**Aim of the task:** Below are some records; output all of them exactly as they read.
----- Records to process
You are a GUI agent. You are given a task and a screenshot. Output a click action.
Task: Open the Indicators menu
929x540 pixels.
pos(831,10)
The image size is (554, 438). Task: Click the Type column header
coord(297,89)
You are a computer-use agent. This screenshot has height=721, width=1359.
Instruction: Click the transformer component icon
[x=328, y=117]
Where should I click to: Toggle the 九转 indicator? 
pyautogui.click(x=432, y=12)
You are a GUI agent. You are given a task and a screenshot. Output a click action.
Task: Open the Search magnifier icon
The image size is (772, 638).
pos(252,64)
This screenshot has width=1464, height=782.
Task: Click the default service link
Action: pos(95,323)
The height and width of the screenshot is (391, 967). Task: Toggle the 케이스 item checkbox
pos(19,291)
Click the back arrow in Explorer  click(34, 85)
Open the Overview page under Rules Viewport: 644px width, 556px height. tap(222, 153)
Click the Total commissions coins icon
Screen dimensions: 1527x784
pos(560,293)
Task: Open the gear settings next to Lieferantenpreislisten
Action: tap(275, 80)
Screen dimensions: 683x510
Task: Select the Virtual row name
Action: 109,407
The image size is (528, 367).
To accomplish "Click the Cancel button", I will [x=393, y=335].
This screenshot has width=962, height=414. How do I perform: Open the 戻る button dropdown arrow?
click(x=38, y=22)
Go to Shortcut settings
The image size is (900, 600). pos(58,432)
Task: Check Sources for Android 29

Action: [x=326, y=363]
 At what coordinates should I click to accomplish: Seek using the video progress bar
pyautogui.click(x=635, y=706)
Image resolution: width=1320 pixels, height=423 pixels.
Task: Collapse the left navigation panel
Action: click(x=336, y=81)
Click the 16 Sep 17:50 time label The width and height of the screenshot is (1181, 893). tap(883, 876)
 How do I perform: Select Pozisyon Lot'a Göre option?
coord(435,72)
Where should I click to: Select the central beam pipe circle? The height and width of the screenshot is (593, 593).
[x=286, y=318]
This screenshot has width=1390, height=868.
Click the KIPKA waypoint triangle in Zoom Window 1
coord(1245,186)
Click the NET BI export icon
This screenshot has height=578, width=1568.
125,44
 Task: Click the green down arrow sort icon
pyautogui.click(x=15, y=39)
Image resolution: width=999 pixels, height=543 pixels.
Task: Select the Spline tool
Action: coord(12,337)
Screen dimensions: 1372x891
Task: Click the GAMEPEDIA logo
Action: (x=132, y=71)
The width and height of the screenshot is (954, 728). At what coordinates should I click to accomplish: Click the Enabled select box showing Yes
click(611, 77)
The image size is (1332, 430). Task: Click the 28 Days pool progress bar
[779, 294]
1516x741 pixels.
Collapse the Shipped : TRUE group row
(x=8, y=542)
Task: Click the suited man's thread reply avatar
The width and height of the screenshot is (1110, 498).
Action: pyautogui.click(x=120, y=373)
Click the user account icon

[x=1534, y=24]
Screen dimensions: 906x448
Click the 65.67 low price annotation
----------
**Exercise response:**
You are a GUI agent. You are given a task and a screenshot. Output a click action.
Task: Open the Indicators menu
929x540 pixels.
pos(831,10)
The image size is (554, 438). Task: Click the Type column header
coord(297,89)
You are a computer-use agent. This screenshot has height=721, width=1359.
Instruction: Click the transformer component icon
[x=328, y=117]
Where should I click to: Toggle the 九转 indicator? 
pyautogui.click(x=432, y=12)
You are a GUI agent. You are given a task and a screenshot. Output a click action.
Task: Open the Search magnifier icon
The image size is (772, 638).
pos(252,64)
This screenshot has width=1464, height=782.
Task: Click the default service link
Action: pos(95,323)
The height and width of the screenshot is (391, 967). Task: Toggle the 케이스 item checkbox
pos(19,291)
Click the back arrow in Explorer  click(34, 85)
Open the Overview page under Rules Viewport: 644px width, 556px height. tap(222, 153)
Click the Total commissions coins icon
Screen dimensions: 1527x784
pos(560,293)
Task: Open the gear settings next to Lieferantenpreislisten
Action: tap(275, 80)
Screen dimensions: 683x510
Task: Select the Virtual row name
Action: 109,407
The image size is (528, 367).
To accomplish "Click the Cancel button", I will [x=393, y=335].
This screenshot has width=962, height=414. How do I perform: Open the 戻る button dropdown arrow?
click(x=38, y=22)
Go to Shortcut settings
The image size is (900, 600). pos(58,432)
Task: Check Sources for Android 29

Action: [x=326, y=363]
 At what coordinates should I click to accomplish: Seek using the video progress bar
pyautogui.click(x=635, y=706)
Image resolution: width=1320 pixels, height=423 pixels.
Task: Collapse the left navigation panel
Action: click(x=336, y=81)
Click the 16 Sep 17:50 time label The width and height of the screenshot is (1181, 893). tap(883, 876)
 How do I perform: Select Pozisyon Lot'a Göre option?
coord(435,72)
Where should I click to: Select the central beam pipe circle? The height and width of the screenshot is (593, 593).
[x=286, y=318]
This screenshot has width=1390, height=868.
Click the KIPKA waypoint triangle in Zoom Window 1
coord(1245,186)
Click the NET BI export icon
This screenshot has height=578, width=1568.
125,44
 Task: Click the green down arrow sort icon
pyautogui.click(x=15, y=39)
Image resolution: width=999 pixels, height=543 pixels.
Task: Select the Spline tool
Action: coord(12,337)
Screen dimensions: 1372x891
Task: Click the GAMEPEDIA logo
Action: (x=132, y=71)
The width and height of the screenshot is (954, 728). At what coordinates should I click to accomplish: Click the Enabled select box showing Yes
click(611, 77)
The image size is (1332, 430). Task: Click the 28 Days pool progress bar
[779, 294]
1516x741 pixels.
Collapse the Shipped : TRUE group row
(x=8, y=542)
Task: Click the suited man's thread reply avatar
The width and height of the screenshot is (1110, 498).
Action: pyautogui.click(x=120, y=373)
Click the user account icon

[x=1534, y=24]
Screen dimensions: 906x448
Click the 65.67 low price annotation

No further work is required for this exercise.